Kubernetes(K8S)部署集群全流程详解:基于Kubeadm
先放个链接,万一有人关注呢
优质文章推荐
↓ ↓ ↓ ↓ ↓
1.24.3版本已经去掉默认对docker的支持,需要使用go编译安装cri-dockerd,通信变得复杂,1.24以上版本不推荐使用docker运行时
一、Kubernetes集群部署方式
方式1. minikube
Minikube是一个工具,可以在本地快速运行一个单点的Kubernetes,尝试Kubernetes或日常开发的用户使用。不能用于生产环境。
官方地址:https://kubernetes.io/docs/setup/minikube/
方式2. kubeadm
Kubeadm也是一个工具,提供kubeadm init和kubeadm join,用于快速部署Kubernetes集群。
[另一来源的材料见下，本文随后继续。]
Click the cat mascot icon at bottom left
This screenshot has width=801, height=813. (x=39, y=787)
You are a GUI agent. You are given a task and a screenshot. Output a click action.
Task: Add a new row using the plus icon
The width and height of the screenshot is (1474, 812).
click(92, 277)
官方地址:https://kubernetes.io/docs/reference/setup-tools/kubeadm/kubeadm/
方式3. 直接使用epel-release yum源,缺点就是版本较低 1.5
方式4. 二进制包
从官方下载发行版的二进制包,手动部署每个组件,组成Kubernetes集群。
其他的开源工具:
https://docs.kubeoperator.io/kubeoperator-v2.2/introduction
二、kubeadm部署k8s集群
官方文档:
https://kubernetes.io/docs/setup/production-environment/tools/kubeadm/install-kubeadm/
kubeadm部署k8s高可用集群的官方文档:
https://kubernetes.io/docs/setup/production-environment/tools/kubeadm/high-availability/
注:本文采用最新版红帽系版本8.2
1、系统配置
1.1、集群环境
机器数量
3台
操作系统
Centos8.2
设置主机名称
分别设置主机名称为:
master node1 node2
每台机器必须设置域名解析
192.168.1.200 master
192.168.1.201 node1
192.168.1.202 node2
1.2、禁用开机启动防火墙
# systemctl disable firewalld
1.3、永久禁用SELinux
编辑文件/etc/selinux/config,将SELINUX修改为disabled,如下:
# sed -i 's/SELINUX=permissive/SELINUX=disabled/' /etc/sysconfig/selinux
SELINUX=disabled
1.4、关闭系统Swap
1.8版本之后的新规定
Kubernetes 1.8开始要求关闭系统的Swap,如果不关闭,默认配置下kubelet将无法启动。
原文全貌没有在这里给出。